> _Provided entries_:
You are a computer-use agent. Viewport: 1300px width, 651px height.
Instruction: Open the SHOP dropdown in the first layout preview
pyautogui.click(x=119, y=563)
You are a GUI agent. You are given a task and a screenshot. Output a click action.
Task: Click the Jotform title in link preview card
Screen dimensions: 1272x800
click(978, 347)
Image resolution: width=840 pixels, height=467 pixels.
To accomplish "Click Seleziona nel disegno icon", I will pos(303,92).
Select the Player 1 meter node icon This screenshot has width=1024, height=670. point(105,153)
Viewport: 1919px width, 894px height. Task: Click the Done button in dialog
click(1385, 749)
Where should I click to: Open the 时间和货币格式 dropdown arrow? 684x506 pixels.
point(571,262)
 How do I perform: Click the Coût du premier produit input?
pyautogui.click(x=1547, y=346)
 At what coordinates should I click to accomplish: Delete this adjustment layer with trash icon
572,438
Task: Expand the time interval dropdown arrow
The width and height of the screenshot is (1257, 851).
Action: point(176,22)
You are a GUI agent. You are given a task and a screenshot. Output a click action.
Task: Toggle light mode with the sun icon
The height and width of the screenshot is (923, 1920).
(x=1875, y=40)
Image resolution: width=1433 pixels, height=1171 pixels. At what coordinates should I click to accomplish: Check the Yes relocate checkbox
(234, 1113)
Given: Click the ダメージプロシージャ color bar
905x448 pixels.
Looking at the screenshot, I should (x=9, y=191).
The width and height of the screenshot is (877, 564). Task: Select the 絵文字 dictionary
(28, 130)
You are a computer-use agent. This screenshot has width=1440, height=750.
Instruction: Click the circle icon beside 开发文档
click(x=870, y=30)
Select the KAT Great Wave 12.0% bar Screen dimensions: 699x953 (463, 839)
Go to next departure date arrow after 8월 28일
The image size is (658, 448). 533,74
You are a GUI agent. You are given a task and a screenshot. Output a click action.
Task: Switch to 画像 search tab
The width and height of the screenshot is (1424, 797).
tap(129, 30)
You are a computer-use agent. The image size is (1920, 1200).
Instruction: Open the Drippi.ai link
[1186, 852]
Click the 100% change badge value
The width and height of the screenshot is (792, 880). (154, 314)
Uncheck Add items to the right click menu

> _Exercise goal_: Give again, word for word, every line of the listing above from the one with "Image resolution: width=1433" to the one with "You are a computer-use agent. This", both inclusive, and nothing beyond them.

> _Output of the task_:
Image resolution: width=1433 pixels, height=1171 pixels. At what coordinates should I click to accomplish: Check the Yes relocate checkbox
(234, 1113)
Given: Click the ダメージプロシージャ color bar
905x448 pixels.
Looking at the screenshot, I should (x=9, y=191).
The width and height of the screenshot is (877, 564). Task: Select the 絵文字 dictionary
(28, 130)
You are a computer-use agent. This screenshot has width=1440, height=750.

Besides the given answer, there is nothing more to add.